--- TEXTO CITADO ---
La resistencia indígena, también se basó en identidades culturales, cosmogónicas y territoriales que fueron reprimidas por la violencia colonial y el odio racista. Durante 500 años la lucha por imponer identidades externas y por defender legítimamente y validar las propias de los pueblos ha sido el motor dialéctico que ha definido el modelo de relaciones entre Estado y pueblos. La historia oficial ha sido el instrumento utilizado para anular historia e identidades milenarias.
Pareciera que antes de 1524, los pueblos, territorios, cultura e historia no existían. Exclusión pura y dura, en tanto, por otro lado, el sistema colonial y colonizador, utiliza a ciertos indígenas para encabezar conmemoraciones y festejos del despojo y muerte que hacen el juego a consolidar una historia colonizada, aduciendo que a partir de esa fecha se funda Quetzaltenango y empieza la civilización, negando historias y civilizaciones previas.
Los pueblos milenarios, negada su historia y cultura, son convertidos en los «otros», vulnerados en su dignidad y valores civilizatorios. Es decir, el «otro», no es. Con ello se pretende su desaparición física y/o cultural en nombre de la cristianización, el progreso, la modernización y el desarrollo. Muchas constituciones de la primera época republicana declararon la disolución de comunidades indígenas como finalidad de la acción política.
--- SECCIÓN DE DATOS ---
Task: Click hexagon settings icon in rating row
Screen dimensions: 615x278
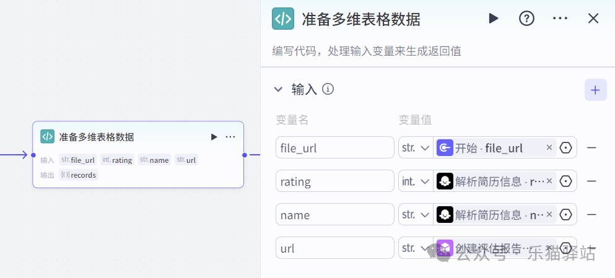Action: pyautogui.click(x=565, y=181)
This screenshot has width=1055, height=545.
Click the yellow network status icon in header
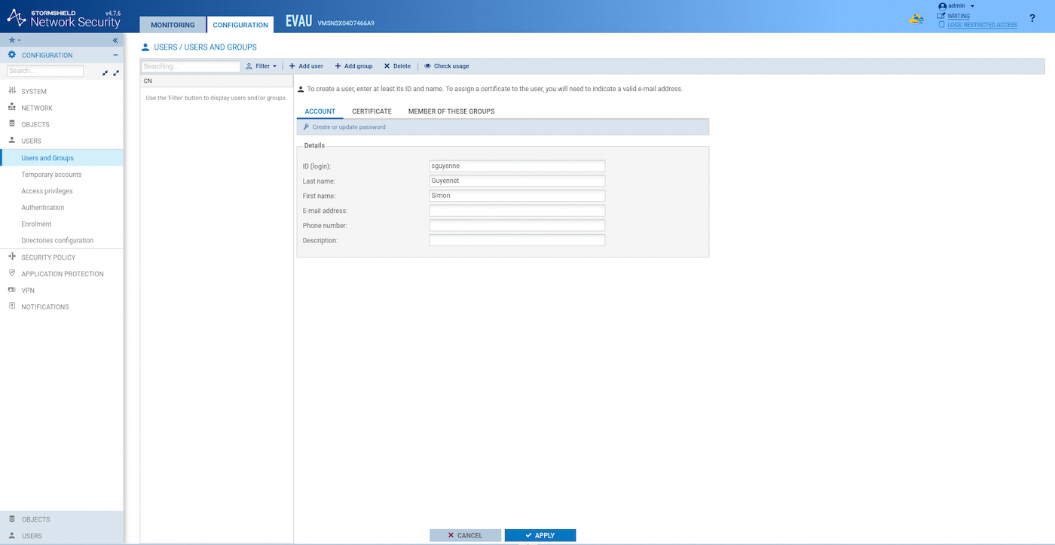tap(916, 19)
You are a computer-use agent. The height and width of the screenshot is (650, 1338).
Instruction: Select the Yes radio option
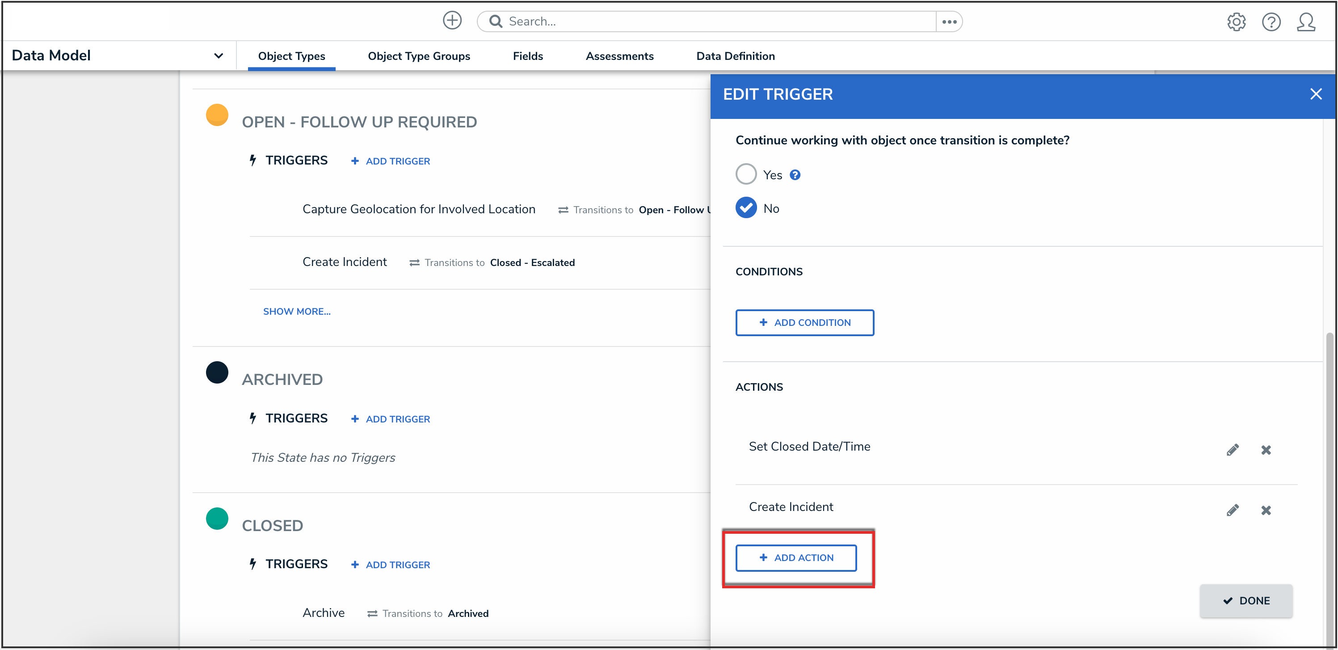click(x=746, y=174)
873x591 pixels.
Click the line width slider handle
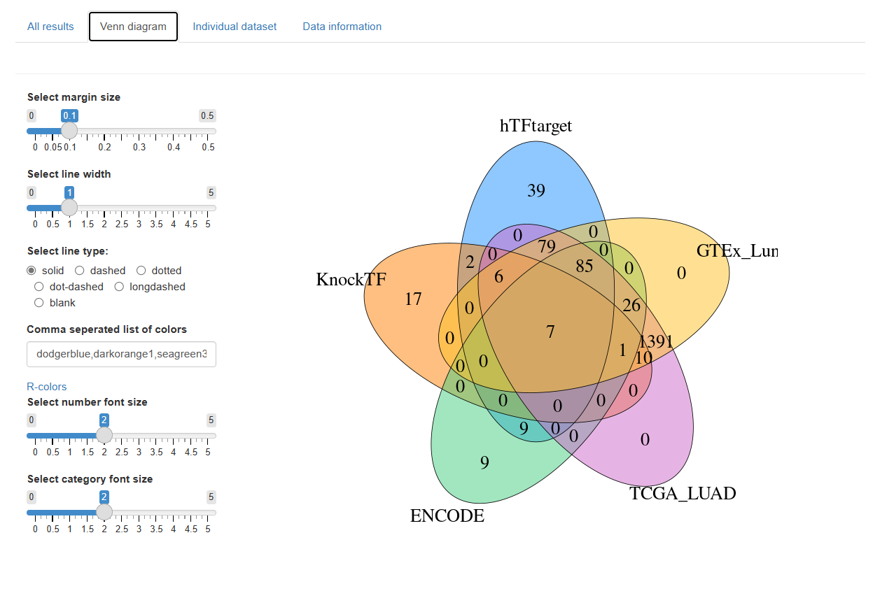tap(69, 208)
---
TAREAS A REALIZAR:
1. Según el texto sobre la resistencia indígena, ¿qué instrumento se ha utilizado para anular historia e identidades milenarias?
2. Reproduce sin cambios el fragmento del texto sobre la resistencia indígena que comienza en las palabras "La resistencia indígena, también" y termina después de "e identidades milenarias.".

RESPUESTAS ESPERADAS:
1. La historia oficial.

2.
La resistencia indígena, también se basó en identidades culturales, cosmogónicas y territoriales que fueron reprimidas por la violencia colonial y el odio racista. Durante 500 años la lucha por imponer identidades externas y por defender legítimamente y validar las propias de los pueblos ha sido el motor dialéctico que ha definido el modelo de relaciones entre Estado y pueblos. La historia oficial ha sido el instrumento utilizado para anular historia e identidades milenarias.